[任务要求]: 请从含有"You are a computer-use agent. 1568x415"的那一行起，到含有"[x=594, y=42]"的那一行为止（两端都算在内），把这些行一字不差地抄写下来，答案中不要放入图片。

[关于在屏幕上定位元素的记录]:
--*--

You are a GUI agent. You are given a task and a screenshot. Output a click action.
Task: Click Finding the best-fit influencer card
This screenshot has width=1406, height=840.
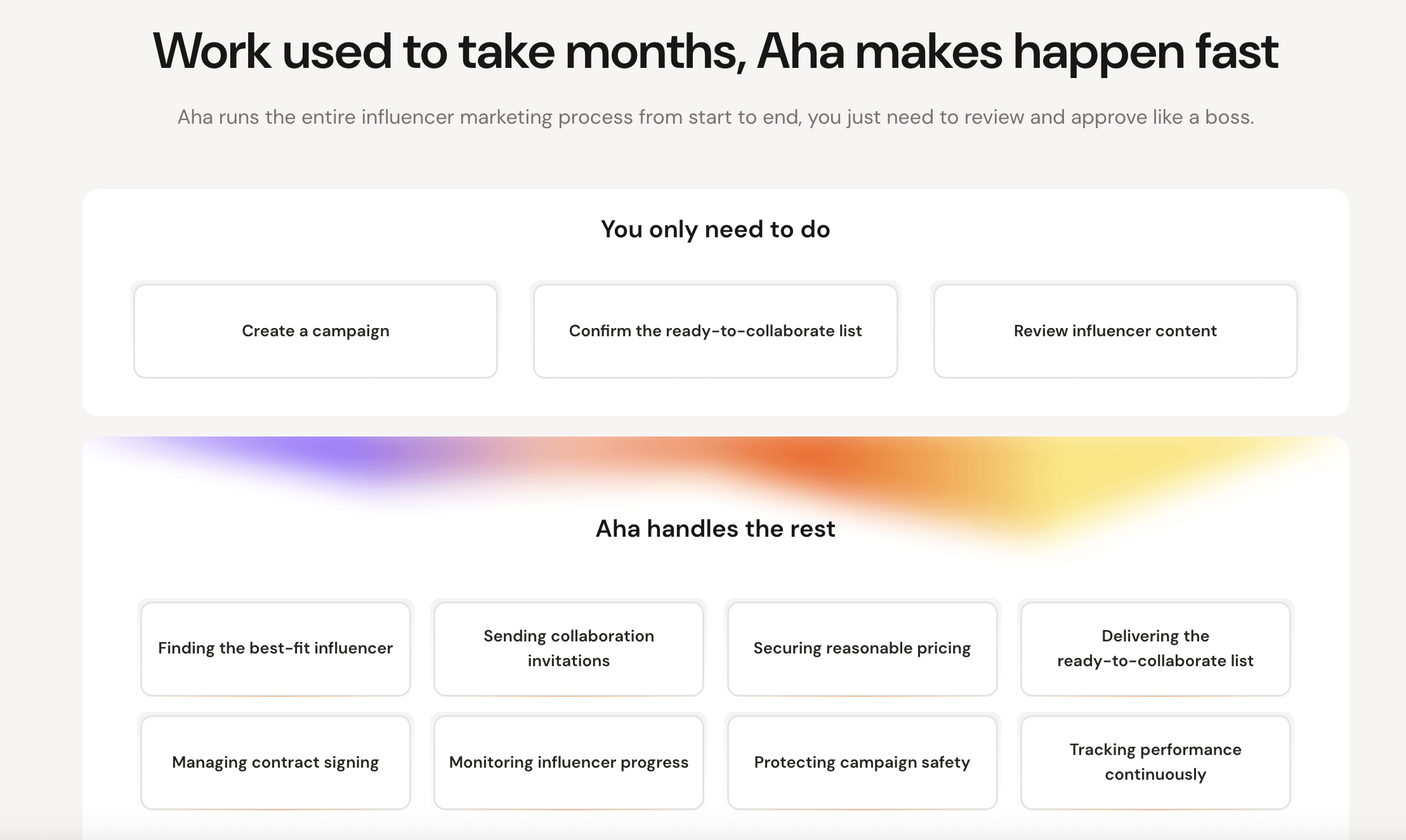point(275,648)

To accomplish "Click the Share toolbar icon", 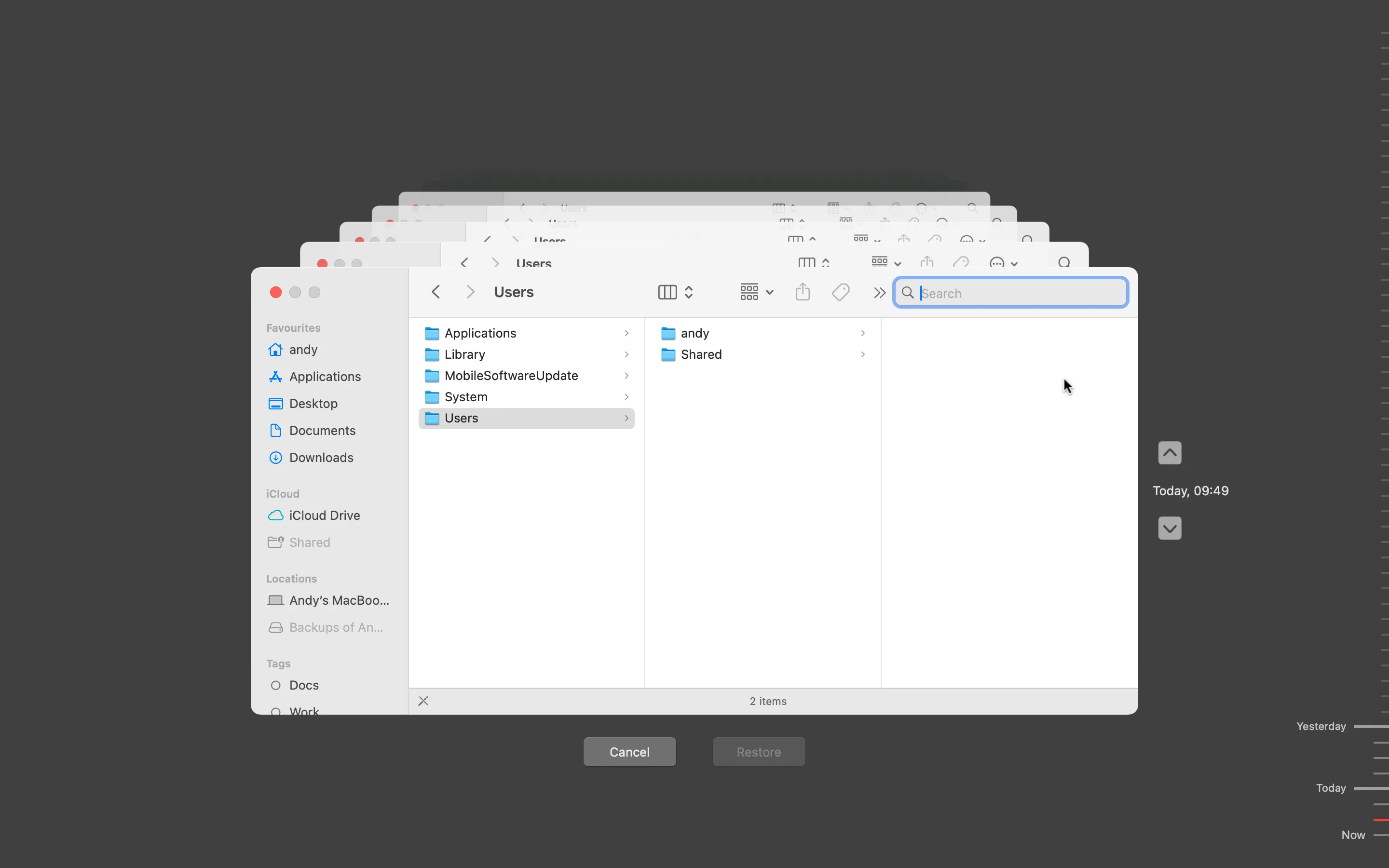I will [803, 292].
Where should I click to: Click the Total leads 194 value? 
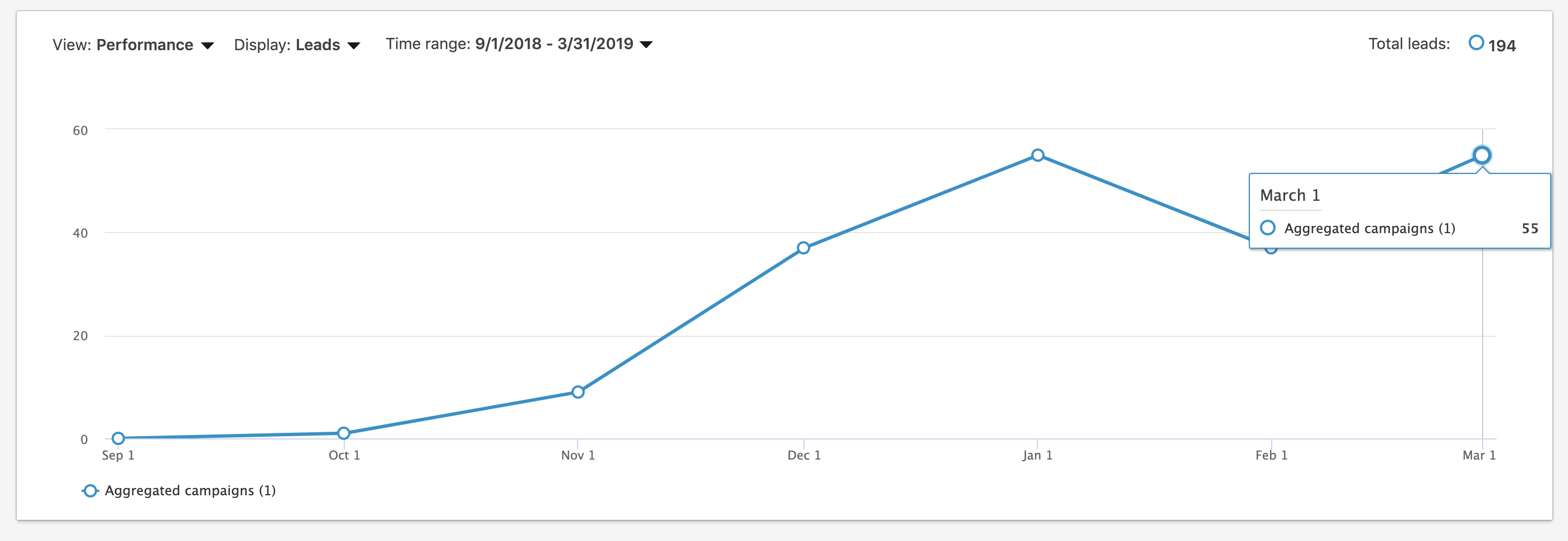pos(1502,46)
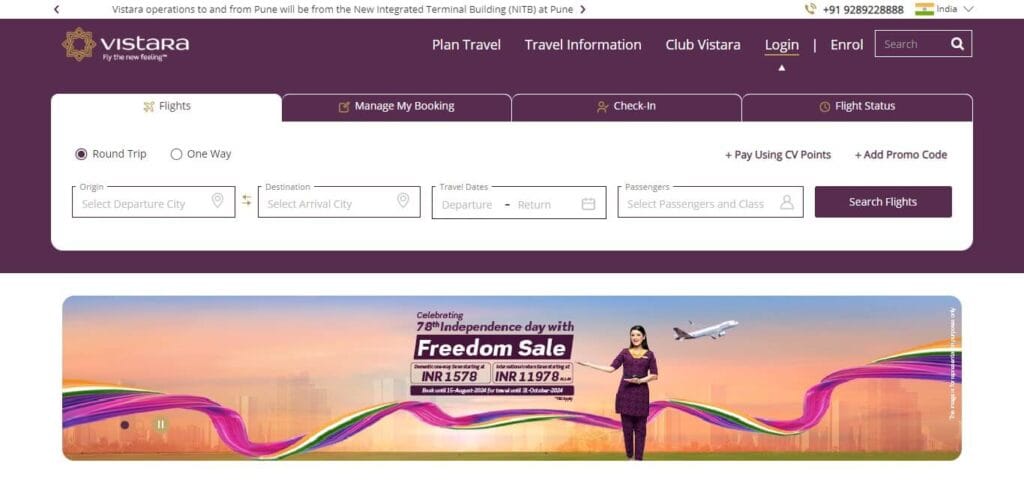Click the location pin in Origin field
This screenshot has width=1024, height=481.
click(217, 200)
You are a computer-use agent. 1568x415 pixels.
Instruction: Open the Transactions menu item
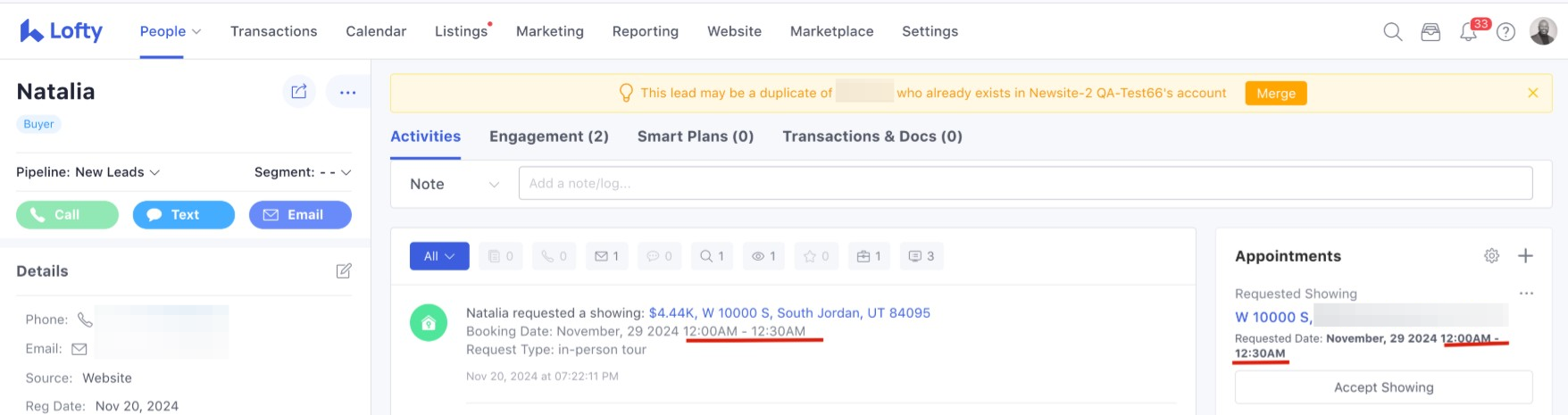[273, 31]
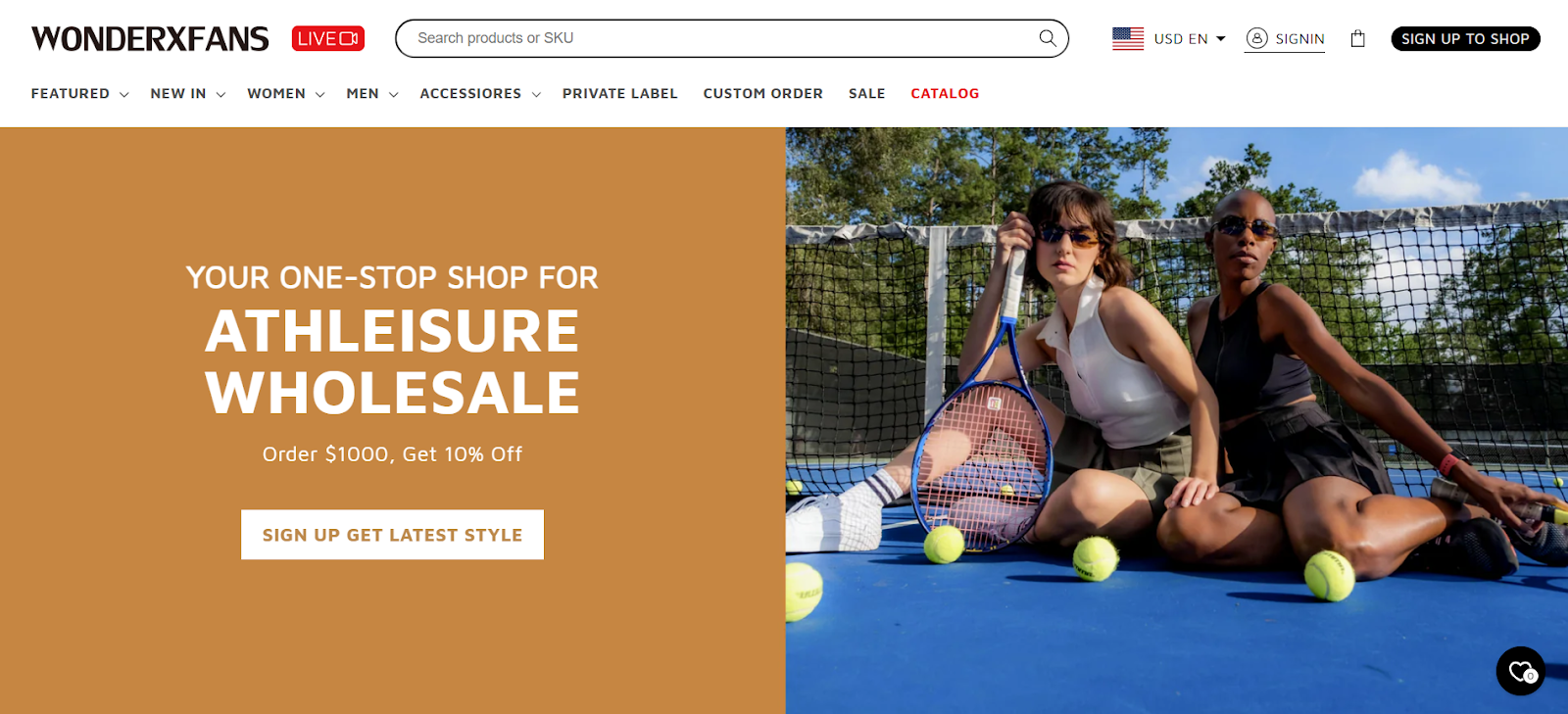This screenshot has height=714, width=1568.
Task: Expand the ACCESSIORES menu
Action: click(480, 94)
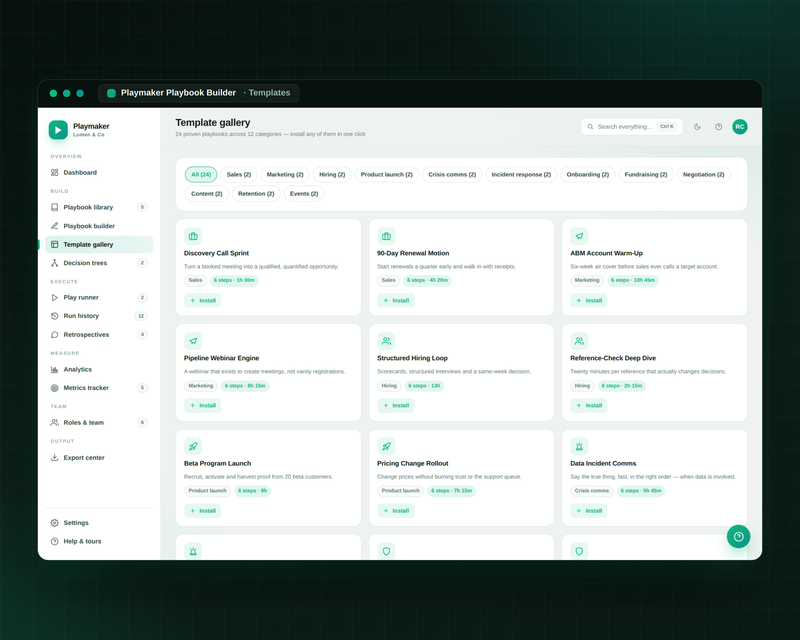Open the Structured Hiring Loop card title

coord(412,358)
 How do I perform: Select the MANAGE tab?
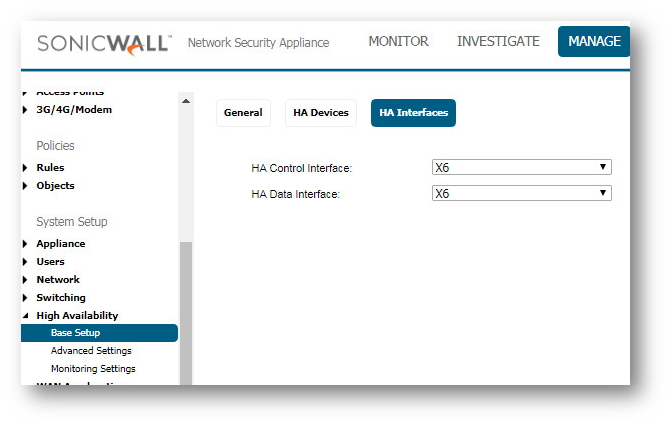[x=594, y=42]
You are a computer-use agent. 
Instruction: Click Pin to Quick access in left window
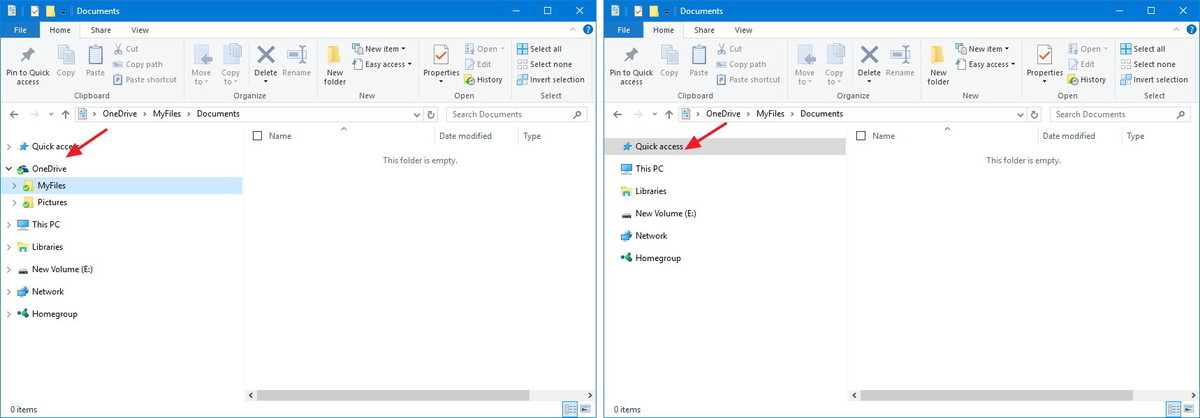tap(28, 63)
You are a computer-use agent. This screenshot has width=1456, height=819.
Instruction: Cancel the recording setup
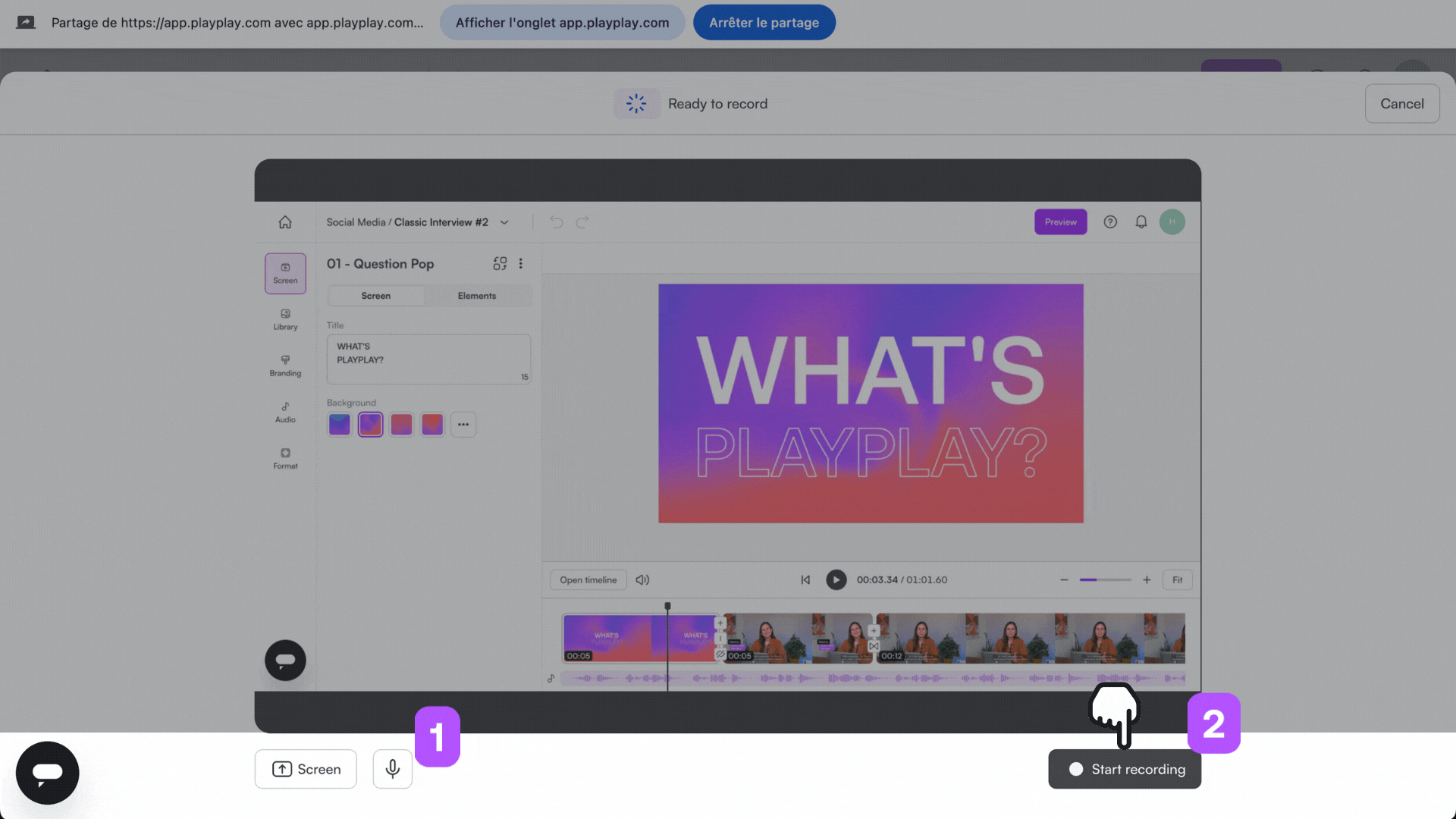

--*--

[完整输出]:
You are a computer-use agent. 1568x415 pixels.
Instruction: Open the Transactions menu item
[273, 31]
This screenshot has height=714, width=1568.
Task: Expand the ACCESSIORES menu
Action: click(480, 94)
Open the Structured Hiring Loop card title

coord(412,358)
 How do I perform: Select the MANAGE tab?
[x=594, y=42]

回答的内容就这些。